■ Work required
Pictures aside, please retype the whole listing word for word.

■ Data to examine
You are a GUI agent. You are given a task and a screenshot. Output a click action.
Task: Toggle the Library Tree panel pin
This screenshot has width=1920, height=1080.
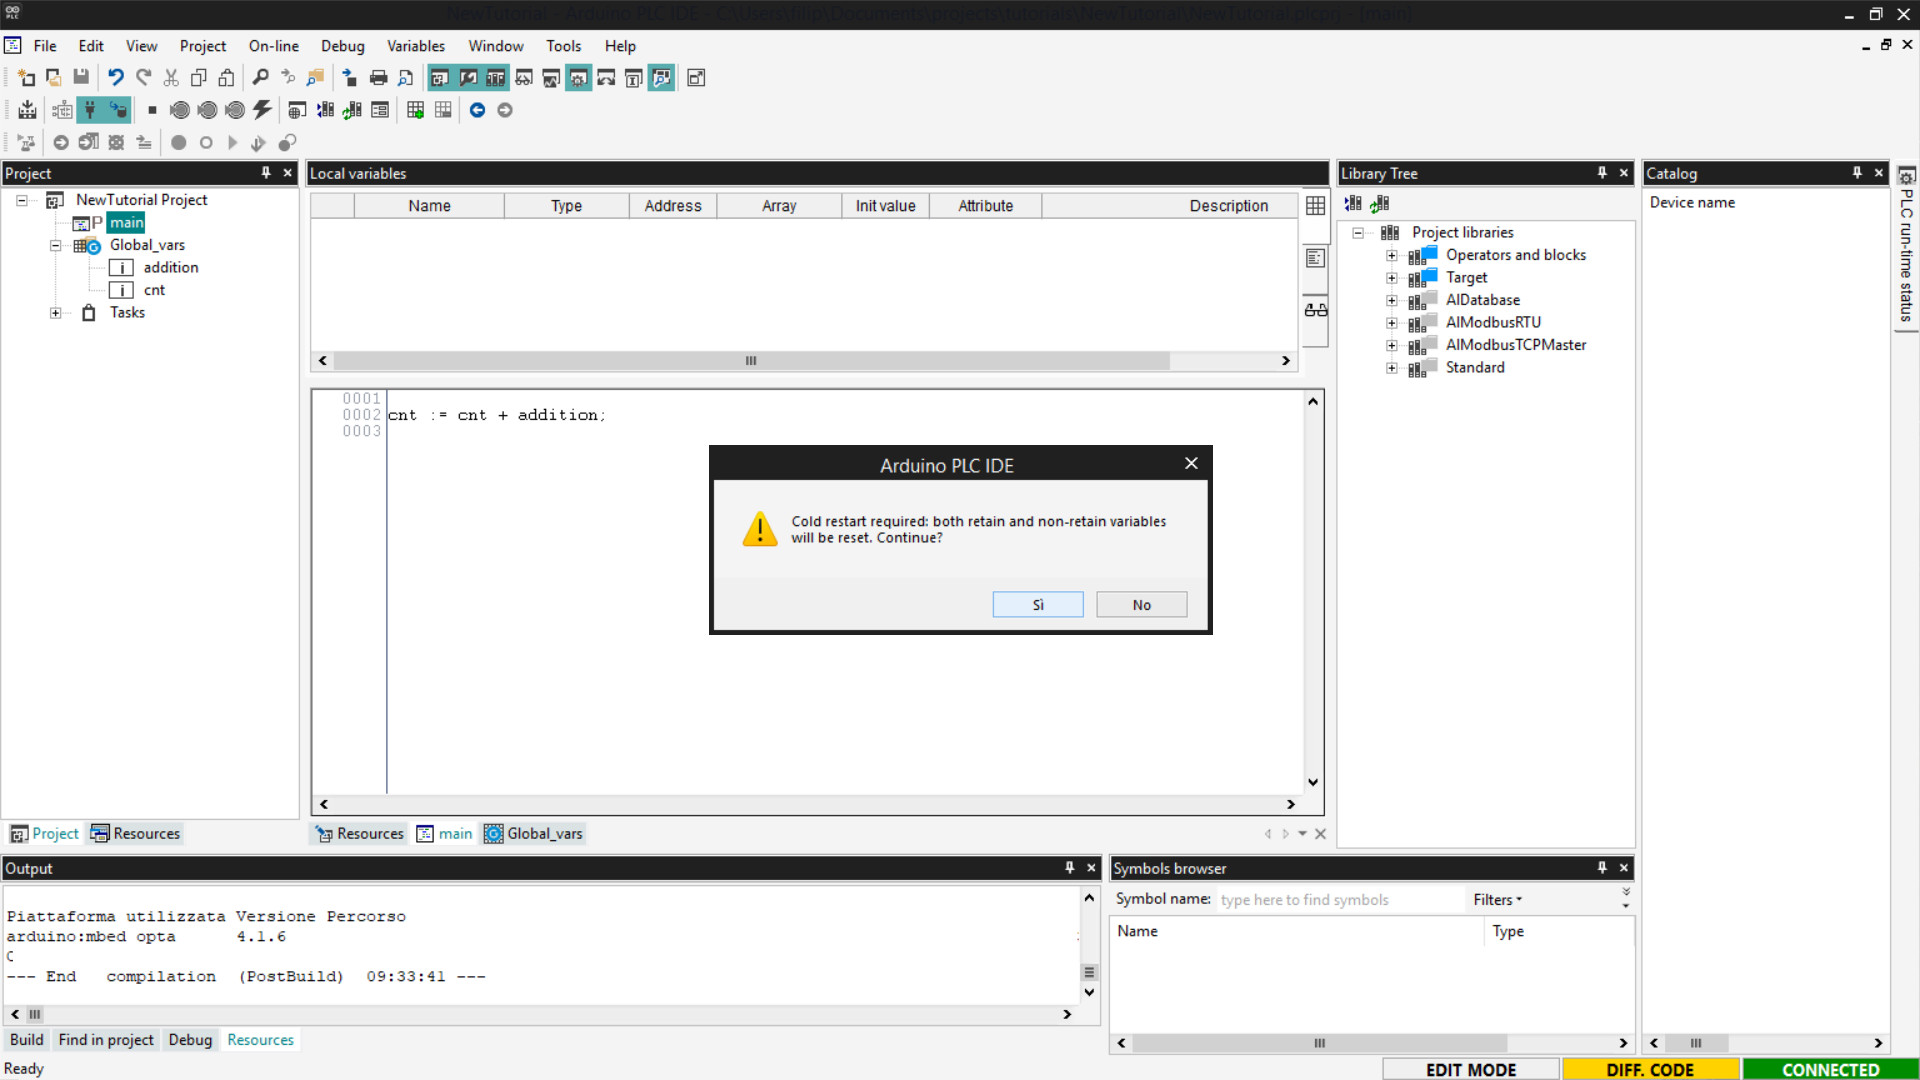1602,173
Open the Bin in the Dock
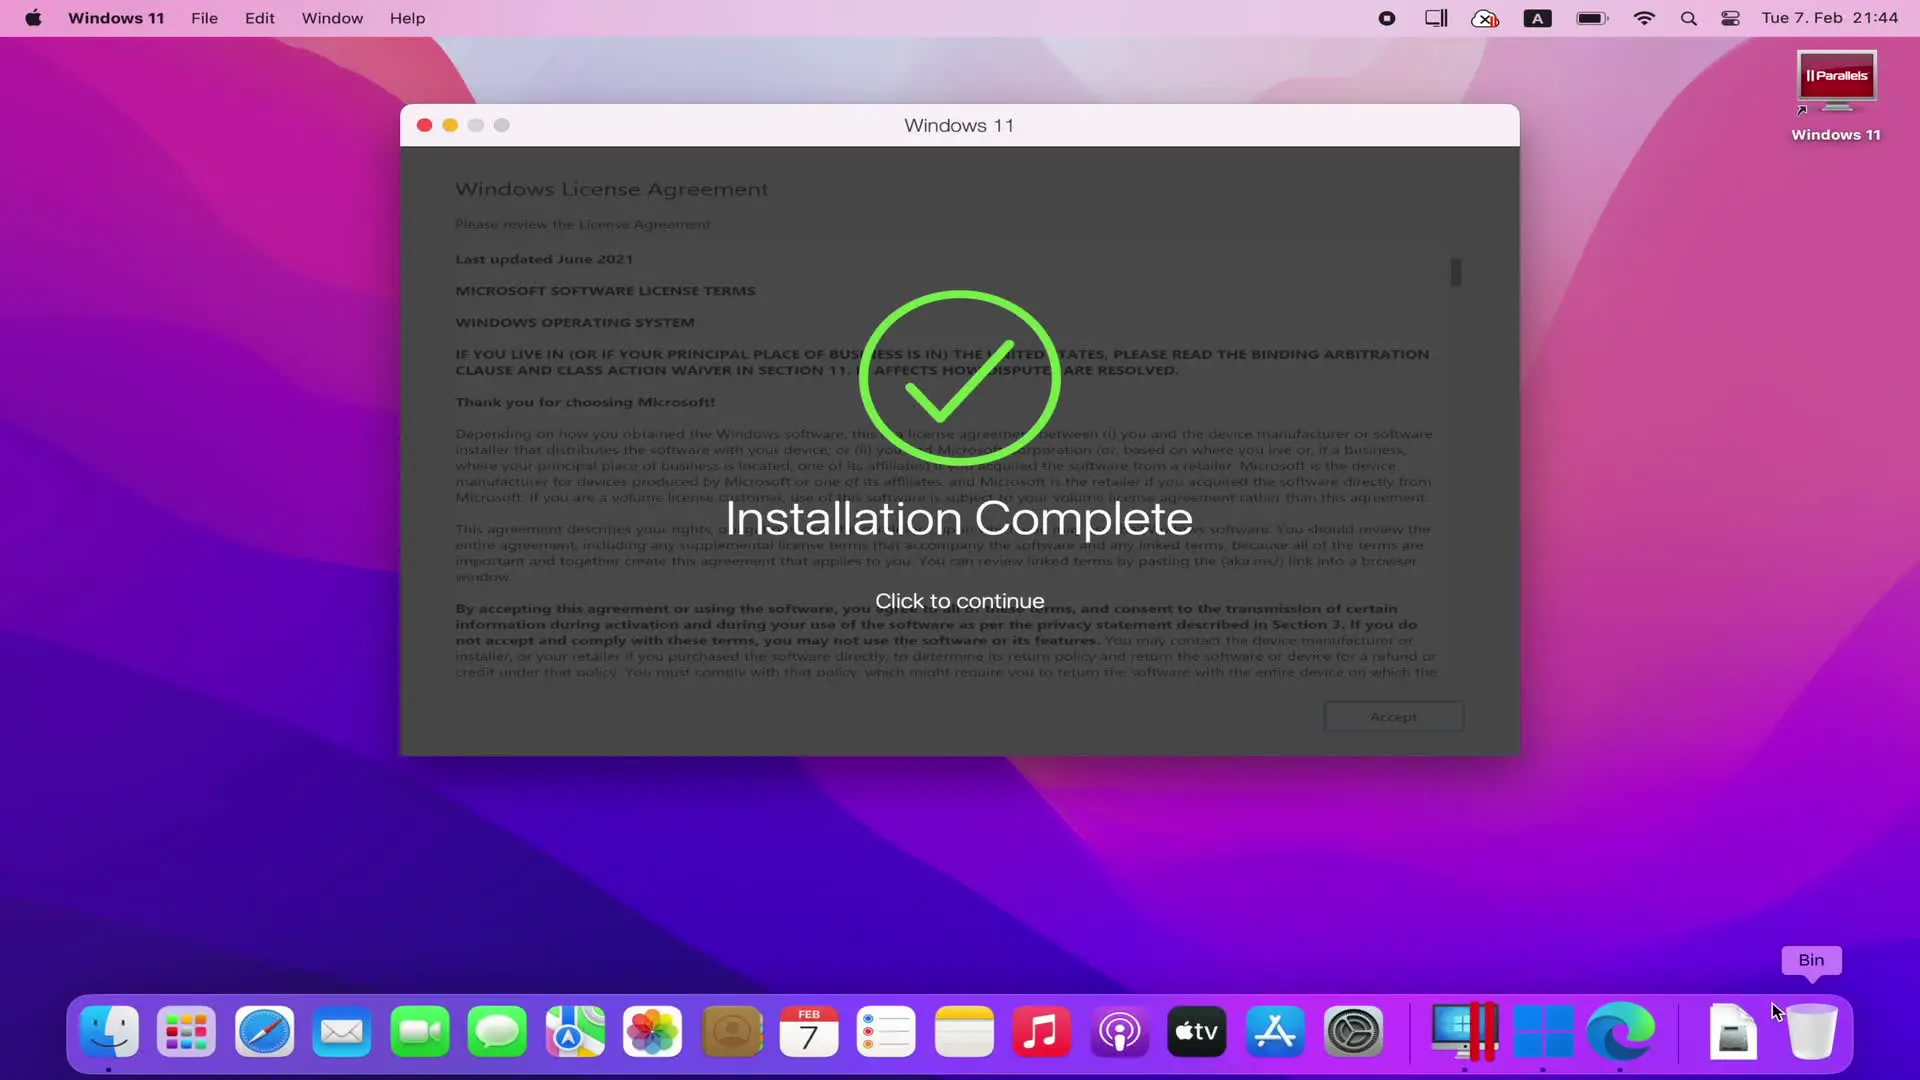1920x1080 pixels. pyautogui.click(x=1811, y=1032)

■ Problem solution
You are a GUI agent. You are given a task and a screenshot. Output a click action.
Task: Toggle the Library Tree panel pin
This screenshot has width=1920, height=1080.
1602,173
Open the Bin in the Dock
1920x1080 pixels. pyautogui.click(x=1811, y=1032)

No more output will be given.